Entre soldados y huachicoleros

¿»Abrazos, no balazos» o «Abrazos no, balazos»?

Esta semana concluye como comenzó: Polémica. Por un lado, la lucha emprendida por el Presidente de la República, Andrés Manuel López Obrador contra los huachicoleros cuyos primeros resultados no hacen más que demostrar la complicidad de gobiernos anteriores que entregaron la riqueza de la nación a los delincuentes (incluidos los «de cuello blanco) y cuya forma de operar se puede entender de manera clara gracias a los trabajos periodísticas como el de Ana Lilia Pérez en sus reconocido libros:
Pemex RIP, El Cártel negro y Camisas Azules, Manos Negras.

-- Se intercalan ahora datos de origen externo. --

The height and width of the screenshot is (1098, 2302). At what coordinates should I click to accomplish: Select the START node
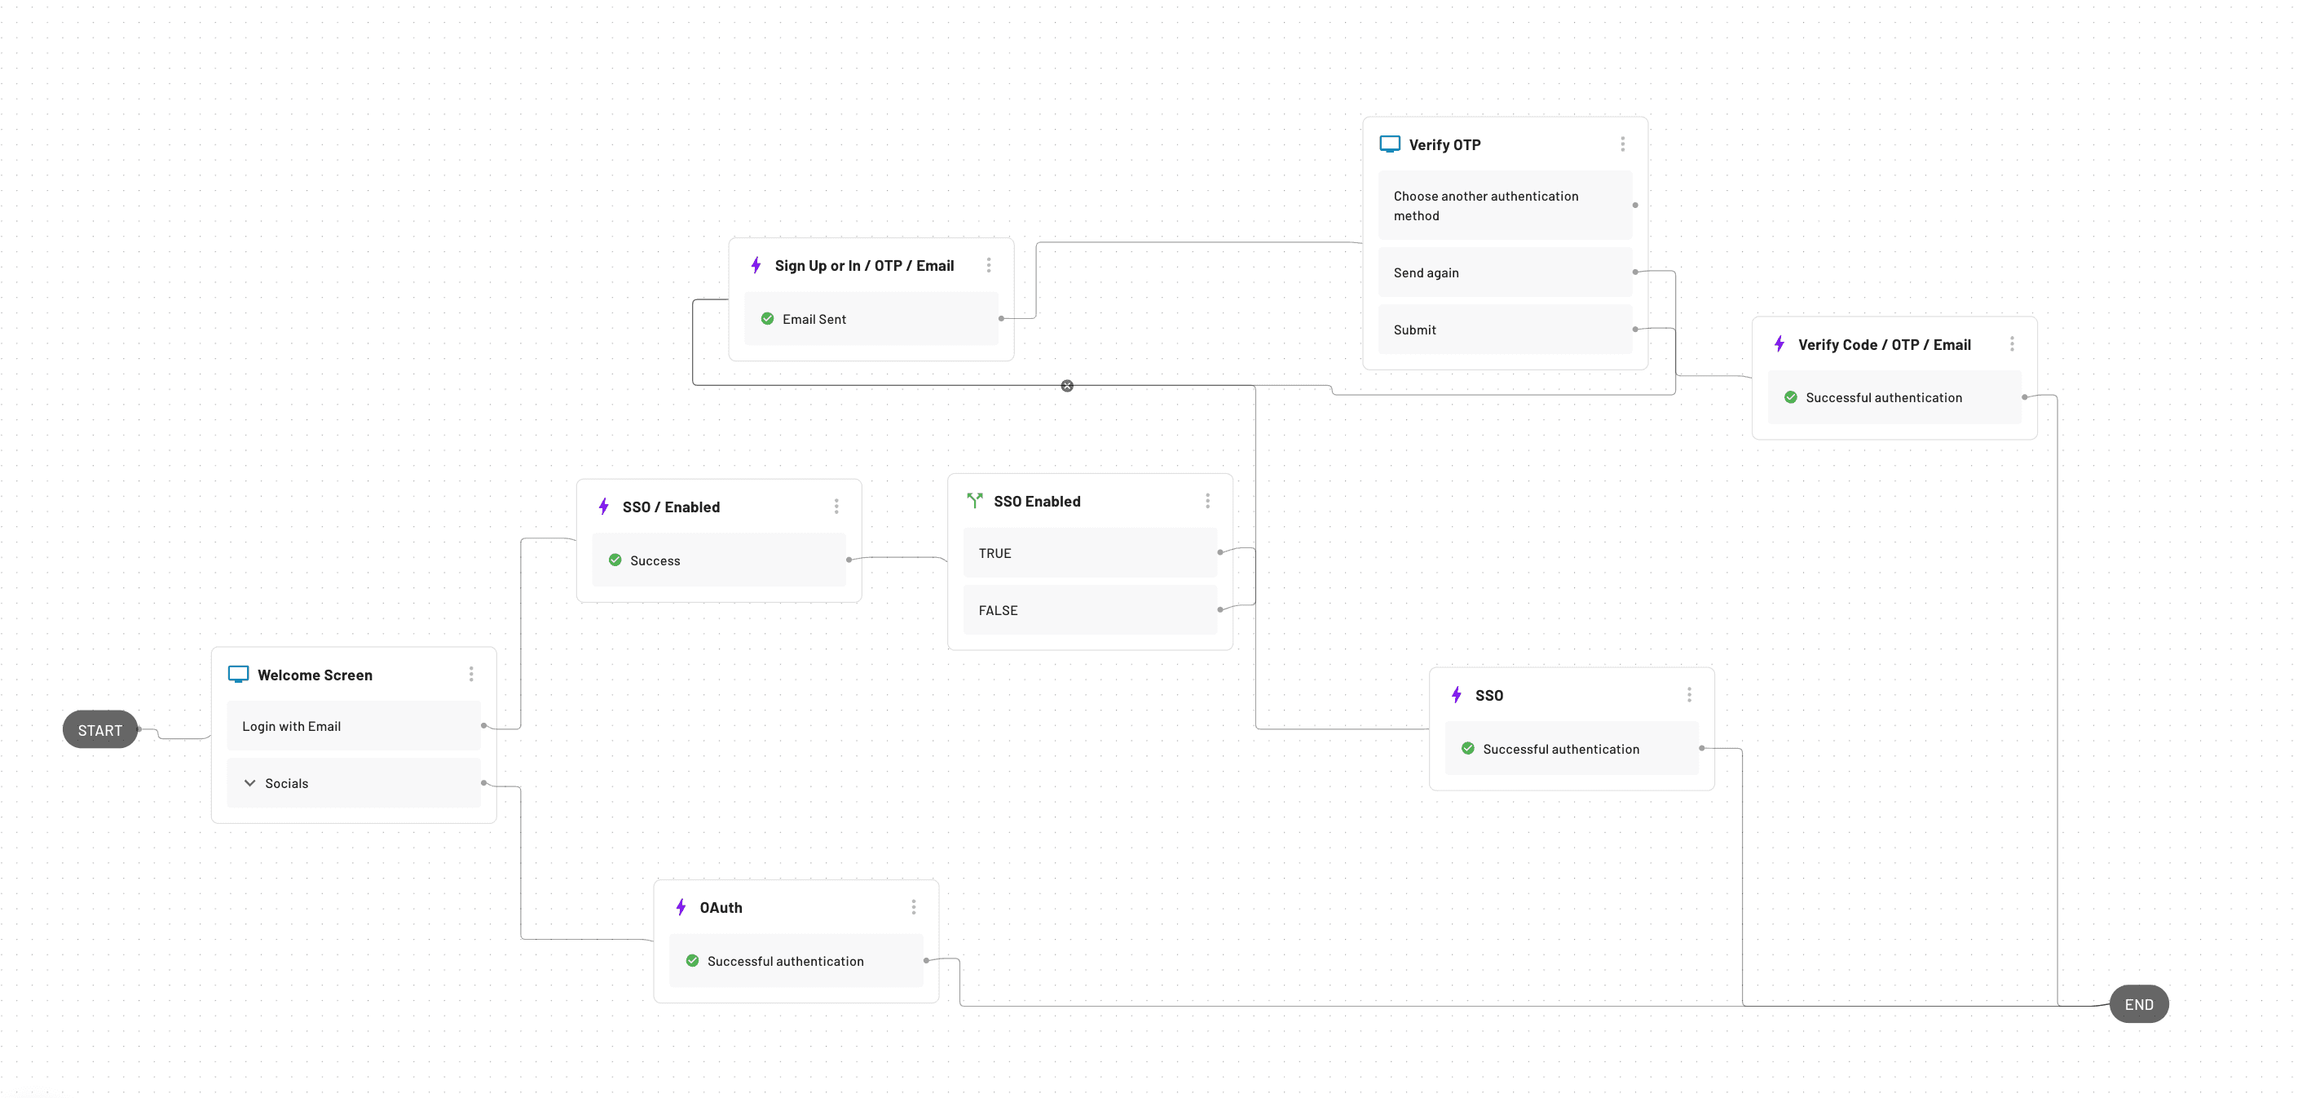pyautogui.click(x=100, y=730)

Como consecuencia de esta campaña, en algunos puntos del país, la compra excesiva de combustible por parte de conductores que acuden a las gasolineras por miedo a un desabasto ha provocado que sea vean en redes sociales fotografías o videos de las largas filas que tienen que sufrir los ciudadanos para poder abastecerse. Cabe resaltar que esto ha sido aprovechado por lo que queda de la oposición (principalmente el PAN) para acusar al gobierno morenista de un paralelismo claro respecto al gobierno venezolano encabezado por Nicolás Maduro. Desde algunos actores de la derecha, principalmente en redes se ha tratado de difundir algunas «pruebas» de que el desabasto ha afectado comercios o centros de autoservicios y que la escasez de alimentos empieza a notarse. Más allá de estas escaramuzas opositoras, lo cierto es, para la opinión general de la ciudadana, que la forma y fondo de la lucha de Andrés Manuel López Obrador es la correcta. Basta con ver las encuestas emitidas por el diario Reforma donde un alto porcentaje de personas dice estar de acuerdo con el presidente.

La lucha contra los huachicoleros ha significado para Andrés Manuel una reafirmación popular de poder, que si bien no la necesitaba, sirve para demostrar que la ciudadanía ve con buenos ojos estos intentos de cambio. Y seguirán siendo intentos hasta que las grandes cabezas que tejieron toda una red complicidad, impunidad y corrupción caigan. No se trata de montar «shows mediáticos» o la caída de «chivos expiatorios» sino de desmontar de raíz el gran problema que ha dejado a la «empresa más grande del país» en la absoluta quiebra.

Por otro lado y recién salida de la Cámara de Diputados, tenemos la aprobación de la polémica Guardia Nacional. Vista por muchos como una continuidad a la Guerra iniciada por Felipe Calderón, diversas voces han expresado su absoluto rechazo a esta medida. Bajo el argumento de que la militarización del país no ha traído más que caos y violencia, estas voces han puesto al gobierno del presidente Obrador ante su primera gran prueba.

La seguridad del país fue tema central de las pasada elecciones; cansados de tanto derramamiento de sangre, muchos vieron en Andrés Manuel una salida o alternativa a la propuesta sangrienta de gobiernos panistas y priistas que, lejos de disminuir el crimen organizado, lo protegieron y fomentaron (basta con leer las declaraciones que se han emitido en el ya famoso juicio al Chapo Guzmán para entender la gravedad del asunto).

Ahora que pasará a la Cámara de Senadores, el fantasma de militarización total del país recorre los rincones de México. La base del obradorismo sostiene que, a diferencia de los antecesores ocupantes de la banda presidencial, en esta ocasión existe un dirigente patriota y leal que jamás utilizará a las fuerzas armadas para reprimir al pueblo. Lo cierto es que, a pesar del discurso, la realidad que enfrenta el país es otra. Numerosos casos se pueden encontrar donde las fuerzas del Estado reprimieron y usaron las armas contra población civil. Otro punto que vale pena reflexionar fue el apoyo que el Partido Revolucionario Institucional mostró a Morena para la aprobación de la Guardia Nacional ¿Qué espera el PRI de todo esto?

Sin duda alguna, el gobierno de la Cuarta Transformación enfrenta retos muy grandes con apenas unos días de arranque y el éxito o fracaso de estos dos proyectos definirá su lugar en la historia.